It’s no secret that COVID-19 has hit some states harder than others, making several places in the U.S. hotspots. From New York to Washington state and down to Louisiana, life in the States has changed greatly, especially in these ravaged areas.
Students come from all over the world to attend Harding in Arkansas, including the places most directly affected by the coronavirus currently.
“Grocery stores are the only thing really open,” junior Rachel Creely of Berkshire, New York, said. “I’m trying to apply to them, but it’s so hard because so many people are looking for jobs, so they’re just going left and right.”
Even job websites are crashing due to the number of people who have been looking for jobs since such a great number have gotten laid off, Creely said.
There are also long lines everywhere, including outside of Walmart, to limit the number of customers inside at the same time, according to Creely. Per U.S. Centers for Disease Control and Prevention guidelines, people are supposed to stay at least six feet away from others and avoid gatherings of more than 10 people.
Creely also said New York has gotten stricter on traveling in and out of the state.
“[The state government] kind of shut down the state lines and aren’t really letting anyone cross,” Creely said.
Her parents were able to help her move out of the dorm at Harding before the school limited access and the state restricted borders, but since then, regulations have gotten tighter.
Sophomore Stewart Farley from Lake Tapps, Washington, can relate to a few things Creely is experiencing, including grocery store regulations.
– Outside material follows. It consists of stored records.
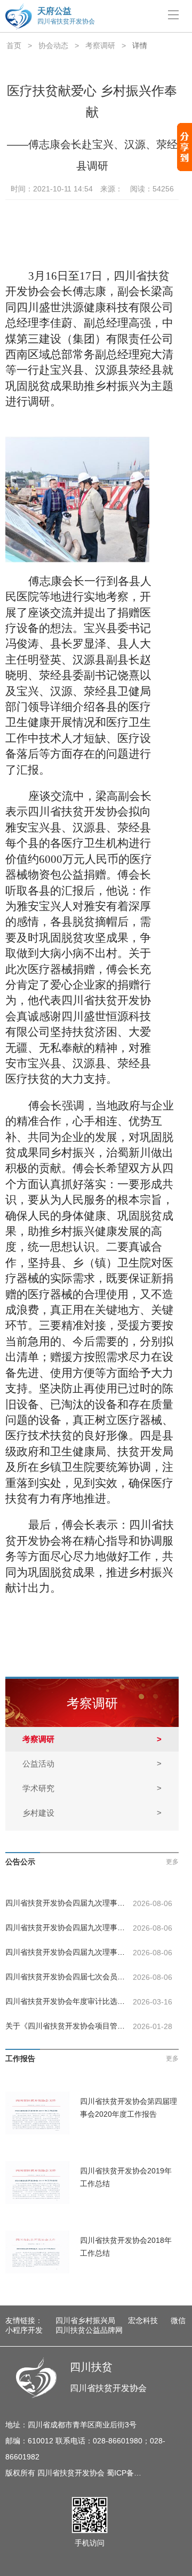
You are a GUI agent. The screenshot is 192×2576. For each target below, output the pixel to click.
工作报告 (20, 2058)
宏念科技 (143, 2320)
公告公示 (20, 1861)
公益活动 (92, 1763)
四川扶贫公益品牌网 (89, 2330)
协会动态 (53, 45)
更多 (172, 1861)
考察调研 (100, 45)
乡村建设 (92, 1812)
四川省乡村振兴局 (85, 2320)
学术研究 (92, 1788)
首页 (13, 45)
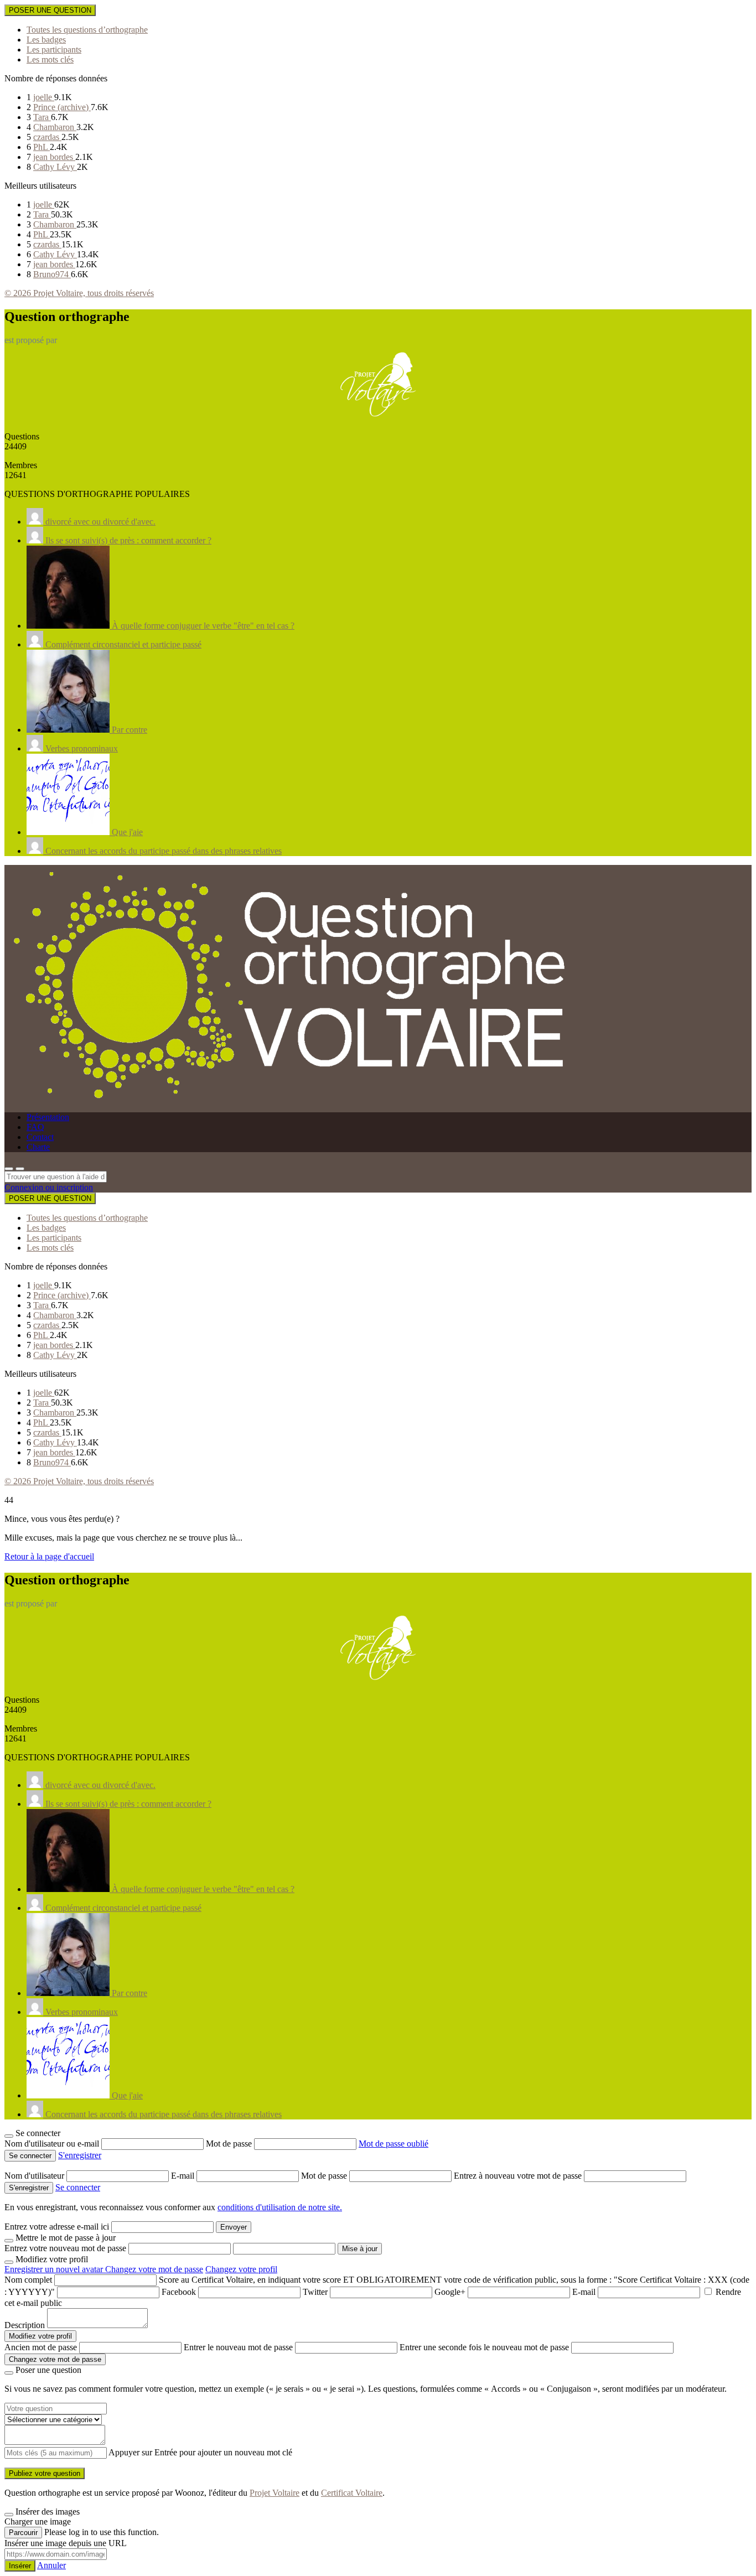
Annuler (51, 2565)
“You have to be six feet apart from one another, and everyone is wearing a mask,” Farley said. “They also put a glass divider separating you and the cashier.”
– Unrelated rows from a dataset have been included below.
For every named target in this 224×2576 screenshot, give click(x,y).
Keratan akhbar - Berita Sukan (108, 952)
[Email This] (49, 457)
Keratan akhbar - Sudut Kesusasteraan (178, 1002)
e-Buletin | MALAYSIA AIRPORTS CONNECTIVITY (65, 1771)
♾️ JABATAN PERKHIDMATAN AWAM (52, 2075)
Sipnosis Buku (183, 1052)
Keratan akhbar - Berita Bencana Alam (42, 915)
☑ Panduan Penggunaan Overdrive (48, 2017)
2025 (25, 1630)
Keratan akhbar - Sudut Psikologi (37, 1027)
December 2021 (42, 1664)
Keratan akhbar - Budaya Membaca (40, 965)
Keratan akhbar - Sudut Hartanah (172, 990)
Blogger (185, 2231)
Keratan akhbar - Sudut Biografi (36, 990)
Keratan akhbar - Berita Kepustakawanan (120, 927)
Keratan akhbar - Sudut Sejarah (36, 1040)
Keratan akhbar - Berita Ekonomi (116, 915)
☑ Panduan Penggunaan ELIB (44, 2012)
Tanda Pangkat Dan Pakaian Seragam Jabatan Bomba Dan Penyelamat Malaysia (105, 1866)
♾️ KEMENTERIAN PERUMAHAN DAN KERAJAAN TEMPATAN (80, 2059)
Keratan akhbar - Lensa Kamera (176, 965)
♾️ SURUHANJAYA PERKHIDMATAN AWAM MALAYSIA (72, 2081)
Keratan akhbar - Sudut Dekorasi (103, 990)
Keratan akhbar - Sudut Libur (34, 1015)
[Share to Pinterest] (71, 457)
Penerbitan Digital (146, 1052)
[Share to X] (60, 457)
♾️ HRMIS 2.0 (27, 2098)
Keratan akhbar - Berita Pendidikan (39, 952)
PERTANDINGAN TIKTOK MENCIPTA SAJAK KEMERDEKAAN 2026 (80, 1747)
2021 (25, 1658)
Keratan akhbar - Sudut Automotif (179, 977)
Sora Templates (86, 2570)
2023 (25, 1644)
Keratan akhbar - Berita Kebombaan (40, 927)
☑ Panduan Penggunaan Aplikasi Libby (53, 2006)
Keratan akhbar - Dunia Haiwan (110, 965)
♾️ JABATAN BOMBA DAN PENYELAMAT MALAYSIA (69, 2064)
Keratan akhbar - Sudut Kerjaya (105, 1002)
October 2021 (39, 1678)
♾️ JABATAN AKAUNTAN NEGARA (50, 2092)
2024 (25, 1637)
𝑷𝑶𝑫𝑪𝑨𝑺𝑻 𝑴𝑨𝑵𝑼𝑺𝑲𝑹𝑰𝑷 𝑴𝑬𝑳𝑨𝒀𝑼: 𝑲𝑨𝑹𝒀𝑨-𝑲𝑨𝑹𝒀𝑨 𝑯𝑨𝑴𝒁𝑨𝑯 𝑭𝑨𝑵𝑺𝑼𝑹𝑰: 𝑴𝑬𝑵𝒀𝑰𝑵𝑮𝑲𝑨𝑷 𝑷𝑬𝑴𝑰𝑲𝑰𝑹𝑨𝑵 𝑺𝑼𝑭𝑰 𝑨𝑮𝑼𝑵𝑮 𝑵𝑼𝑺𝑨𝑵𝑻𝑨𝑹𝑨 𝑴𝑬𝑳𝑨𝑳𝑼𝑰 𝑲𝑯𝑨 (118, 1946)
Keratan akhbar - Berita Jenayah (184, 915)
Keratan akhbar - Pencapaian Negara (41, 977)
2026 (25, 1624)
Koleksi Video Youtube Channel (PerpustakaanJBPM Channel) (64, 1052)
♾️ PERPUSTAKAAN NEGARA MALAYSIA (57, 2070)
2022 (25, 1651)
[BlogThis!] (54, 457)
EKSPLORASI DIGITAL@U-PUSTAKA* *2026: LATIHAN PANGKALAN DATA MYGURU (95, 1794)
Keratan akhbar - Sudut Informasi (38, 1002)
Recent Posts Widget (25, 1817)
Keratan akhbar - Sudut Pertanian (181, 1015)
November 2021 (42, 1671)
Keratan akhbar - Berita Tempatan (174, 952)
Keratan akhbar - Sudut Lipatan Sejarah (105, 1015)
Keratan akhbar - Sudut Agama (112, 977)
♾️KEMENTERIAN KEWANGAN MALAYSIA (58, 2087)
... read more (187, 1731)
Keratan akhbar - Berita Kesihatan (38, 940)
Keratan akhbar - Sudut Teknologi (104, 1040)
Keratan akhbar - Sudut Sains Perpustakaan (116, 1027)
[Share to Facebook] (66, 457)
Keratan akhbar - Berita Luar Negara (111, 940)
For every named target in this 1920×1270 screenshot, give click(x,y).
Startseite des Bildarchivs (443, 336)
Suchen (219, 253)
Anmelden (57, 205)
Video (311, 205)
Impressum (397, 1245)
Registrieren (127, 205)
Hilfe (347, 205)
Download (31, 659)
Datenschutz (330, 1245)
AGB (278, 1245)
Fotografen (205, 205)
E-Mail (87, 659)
Several states are still allowing people to explore the great outdoors, but in the state of Washington, even hiking trails have been closed, Farley said.
“Hunting and fishing is closed as well, so even activities that are usually done alone or with a small group of people are closed,” Farley said. “I haven’t been able to hang out with any of my friends since I’ve been back.”
Farley said a couple of his close friends have been able to leave the state and quarantine themselves in a rental house in Arizona, but he isn’t sure if people who leave can get back in.
According to a study conducted at the University of Louisiana at Lafayette, Louisiana is experiencing the highest initial growth rate of COVID-19 in the world.
“I think [Louisiana is] slowly getting better,” senior Kayla Stites of Monroe, Louisiana, said. “The whole reason why it was bad in the first place was because of Mardi Gras.”
While Mardi Gras may have not been the only cause of Louisiana’s outbreaks, the large influx of visitors and regular large gatherings definitely added to the now devastating condition.
“As soon as the governor let schools out in Louisiana, a lot of people just went to party and celebrate instead of actually listening and taking precaution,” Stites said.
Grocery stores are trying to enforce a rule that families can only go once a week and are limited to one pack of water and one pack of toilet paper — if those items are even available, Stites said. There is also a set schedule of when different age groups are allowed to go with intentions of limiting as much human contact as possible — especially contact with senior citizens who are more susceptible. There is no doubt that the COVID-19 pandemic has affected the country from coast to coast. According to Johns Hopkins Coronavirus Resource Center, there were 629,264 confirmed cases in the U.S. as of Thursday, April 16. The same center reported 21,951 confirmed cases in Louisiana; 207,512 confirmed cases in New York; and 10,942 confirmed cases in Washington state as of the same date.